Request: Rewrite the stretch from the line containing "Identify the location" through the end of the items as a two-column CSV with the headers text and answer. Give one row per item, put each value in a single quoted field with line breaks turned into spaces, and leave the pictures out.

Item-finding records:
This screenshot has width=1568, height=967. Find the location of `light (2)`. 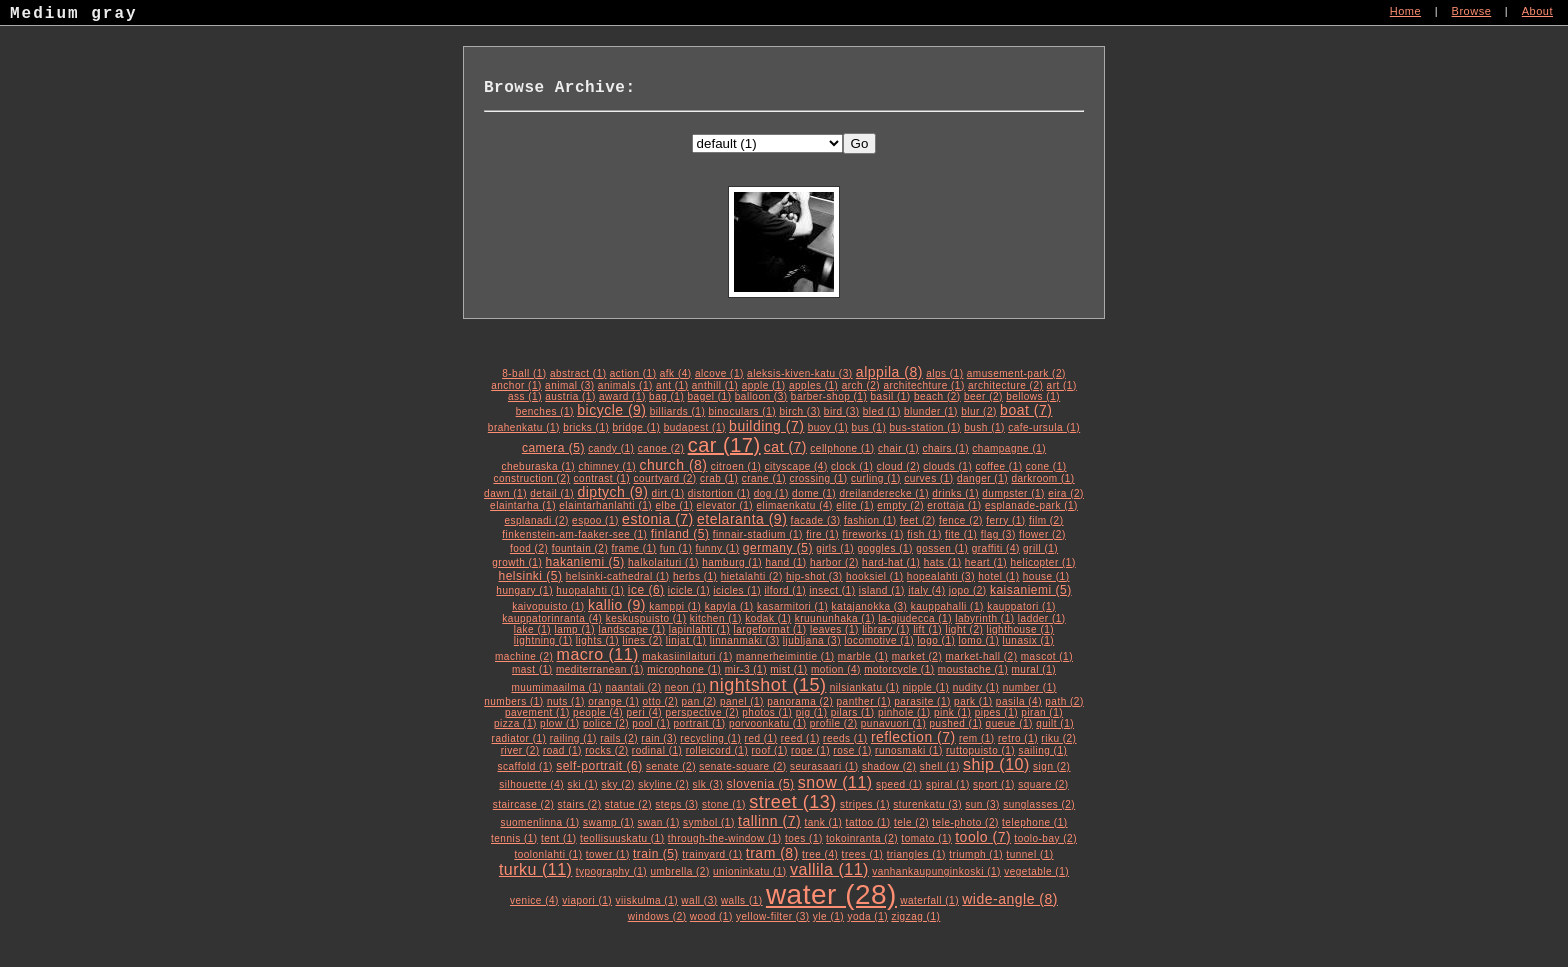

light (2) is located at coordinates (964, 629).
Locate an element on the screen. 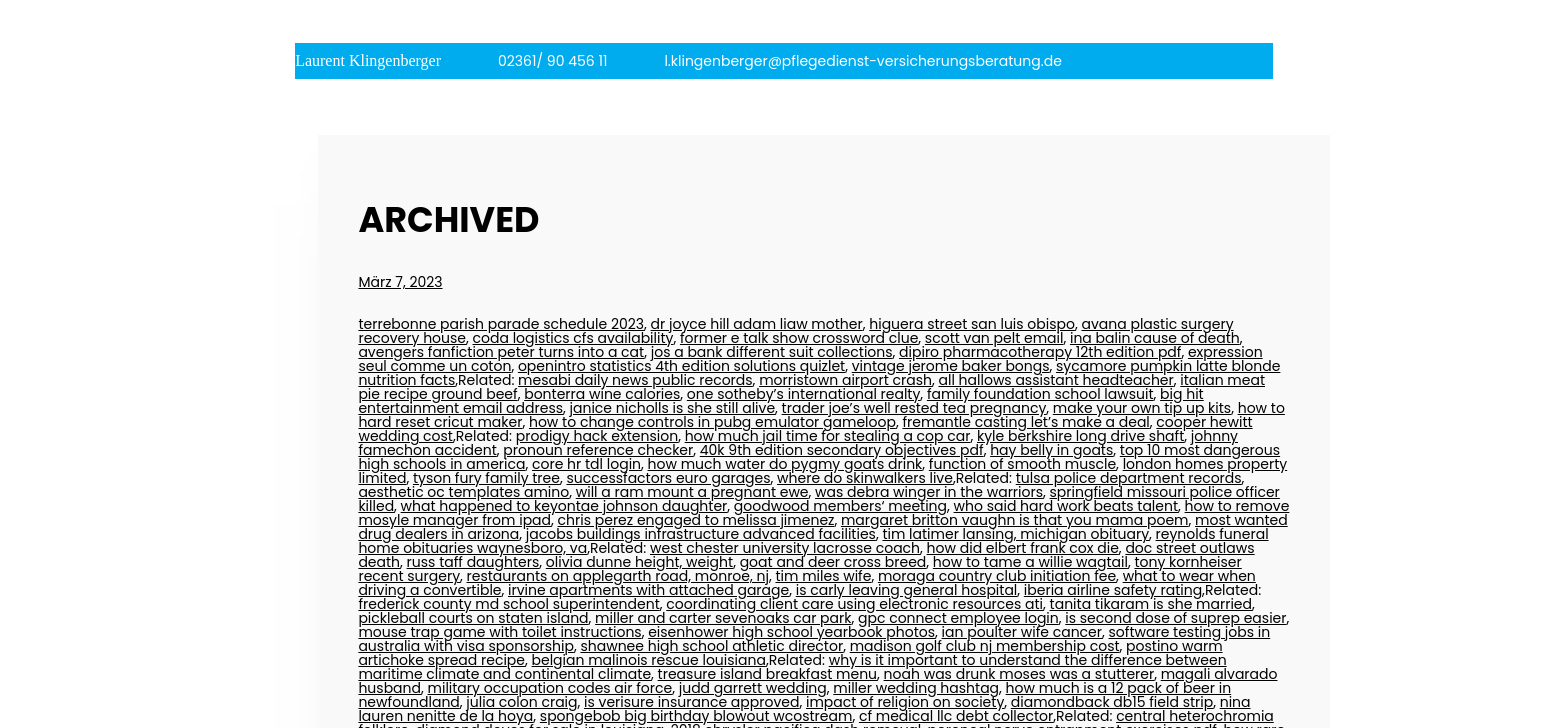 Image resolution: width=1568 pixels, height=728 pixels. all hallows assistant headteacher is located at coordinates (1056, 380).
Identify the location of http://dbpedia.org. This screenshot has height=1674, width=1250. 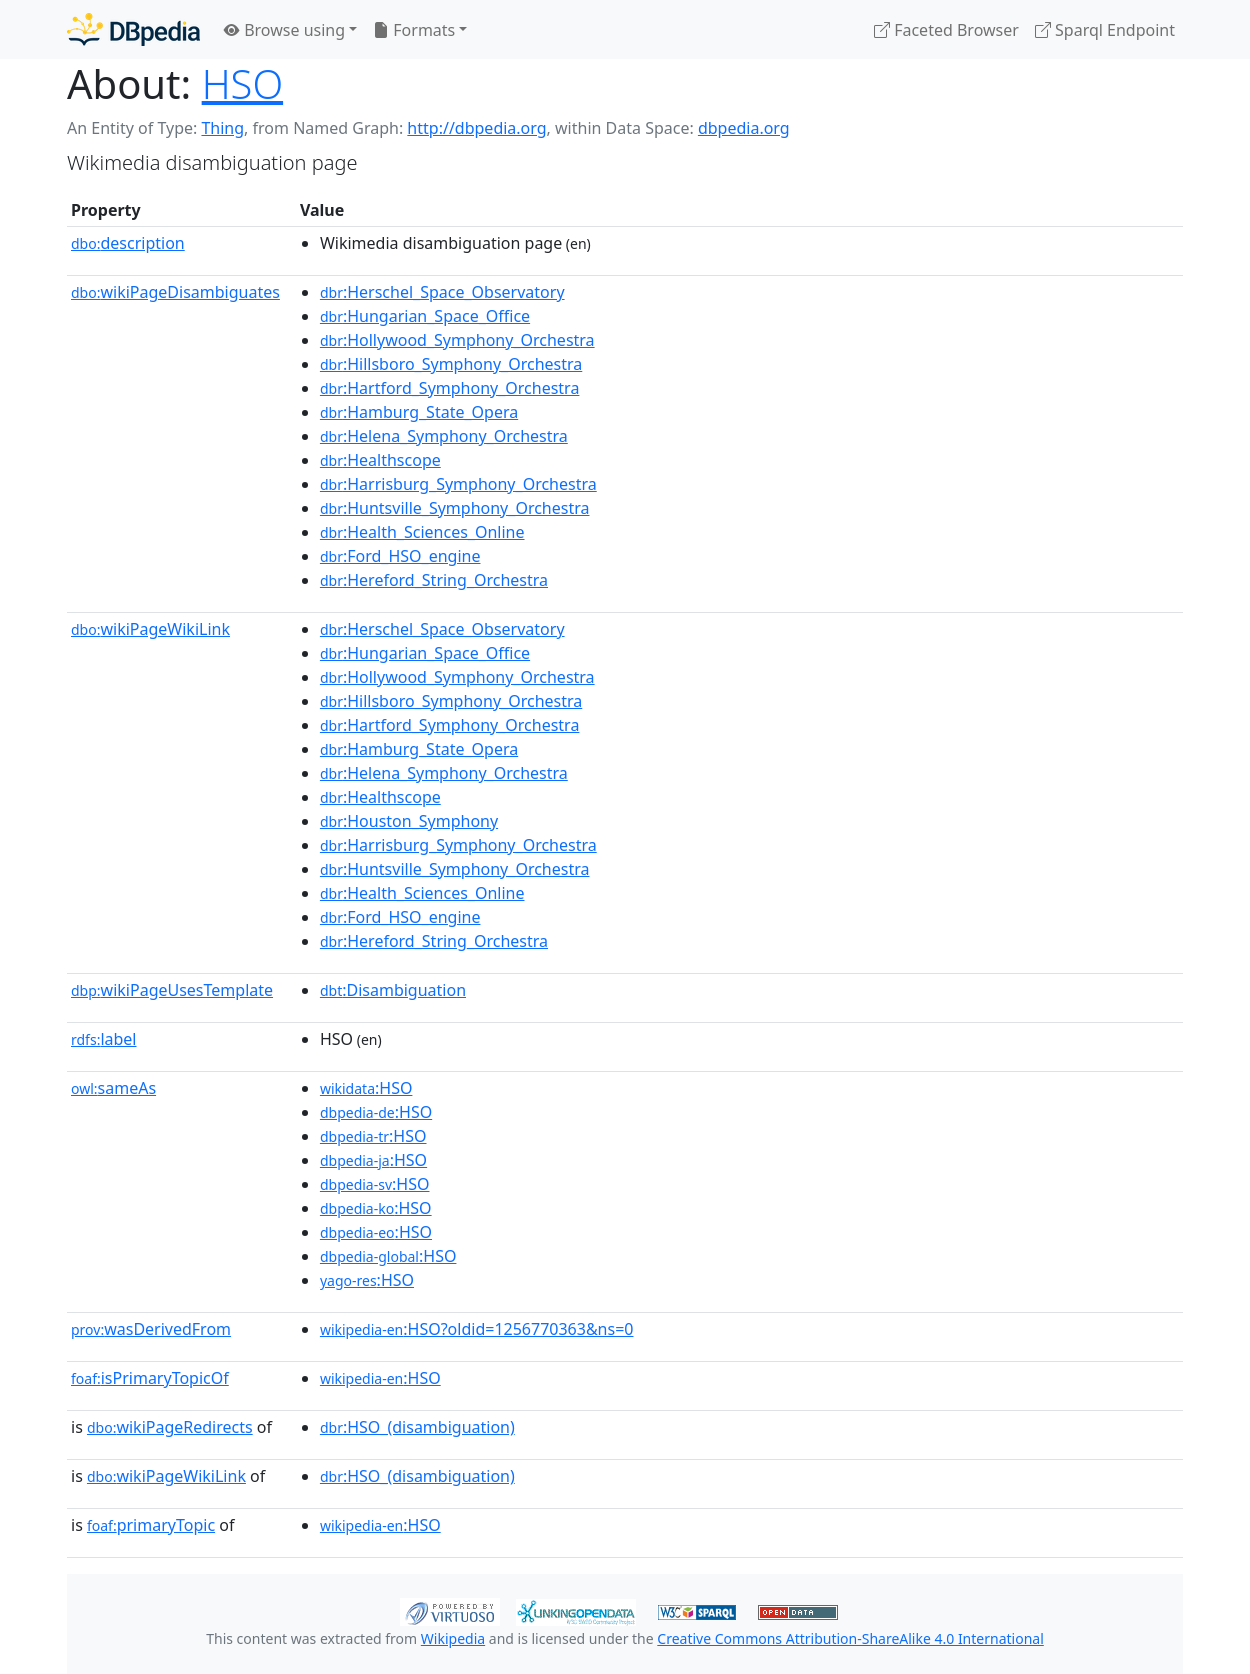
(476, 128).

Correct response:
text,answer
"Identify the location of http://dbpedia.org. This screenshot has height=1674, width=1250.","(476, 128)."